Here's a lovely shot of my favorite BORG otherwise know as the trembling aspen. This grove is actually a single organism that can transport moisture and nutrients through its underground root system from rich sites to poor sites. If you attack it by hacking off branches, it defends the larger hive-self by sending up new connected shoots to ensure it's survival. A worthy foe for Chronos.

Thursday, October 15, 2009

Last gasp of Summer.

Last weekend Suz and I climbed up local landmark Heart Mt. From the Trans Canada, the name seems fairly arbitrary since it's wonderful shape can't really be seen. This picture is taken on the north side of the valley close to Exshaw just east of Canmore.

From the valley, the northwest ridge looks pretty intimidating but when it's right in front of you, the footholds and handholds appear much more forgiving. In the two pictures below I'm appreciating my new Vasque boots while I pick my way up a tricky section.

About two-thirds to the top is a shear face that tests the nerves a little though more so on the downclimb. Suz had no problem getting up first and then offering good advice while I struggled up. On our way down, I downclimbed this section more easily and helped Suz out returning the favour.

I was quite pleased not just with the view but with our accomplishment as well. While Heart Mt is considered an easy to moderate scramble, it is a good test of my shoulder mobility. It was exciting to do a climb that relied more on hand holds. There are many mental blocks for me still to put my shoulder in a vulnerable position in spite of it's strength. Our success here went a long way towards putting those fears in perspective.

Suz grabs a bite at the summit (7005ft) and enjoys that last hurrah of the season. Grotto Mt and the Bow river are seen in the background. Round trip time was six hours.

Tuesday, October 06, 2009

Nobel Prize awarded, New Coffee Machine!

Congratulations to Canadian Willard Boyle for sharing the Nobel Prize in Physics for his co-invention of the charge coupled device. A fascinating story of the discovery is worth reading here. The CCD is of course the chip that converts light into a translatable electrical signal. The applications have ranged from medical imaging to astronomy to the ubiquitous digital camera.

Telus announced today that they will be supporting the iphone finally. Telus has been using the CDMA 'standard' which was incompatible with the iphone. CDMA represents half the North American market but just 1% of the rest of the world. We can thank the government protected monopoly for having an antiquated telephone system. More importantly though, Suz and I can definitely see an iphone in our future. Living where we do, Telus is the only provider with coverage in the mountains so we have been very much beholden to CDMA until now.

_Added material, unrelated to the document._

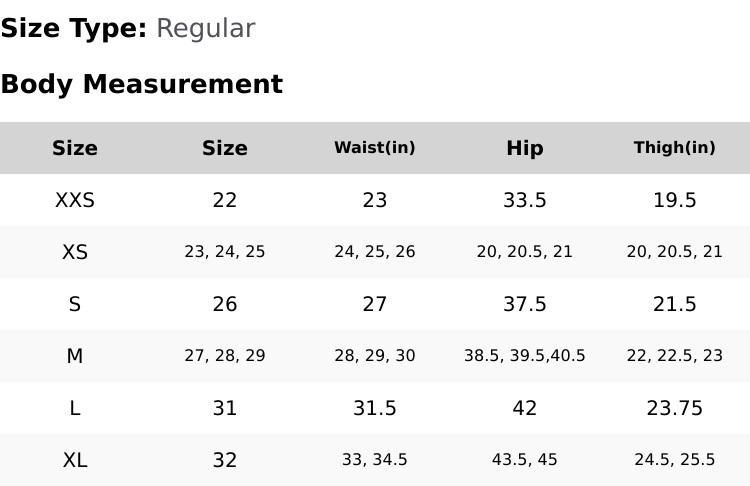Screen dimensions: 750x486
Task: Select the 19.5 thigh measurement cell
Action: coord(675,200)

Our friends Karen and Don recently upgraded their coffee machine and generously gave us their old one. For the last two years, I have be using a bodum . I've relished the results of having the water and the bean seethe for a lengthy socializing period, but the bodum daily clean up was always unsavoury. The new Hamilton Beach is a drip style method which is stored in a heated reservoir. To serve, one simply pushes the cup to the dispenser a la coffee shop. Magnifique!

My brother brought this wonderful location to my attention. Clearly signs of an ancient civilization. Or perhaps relics of an alien outpost.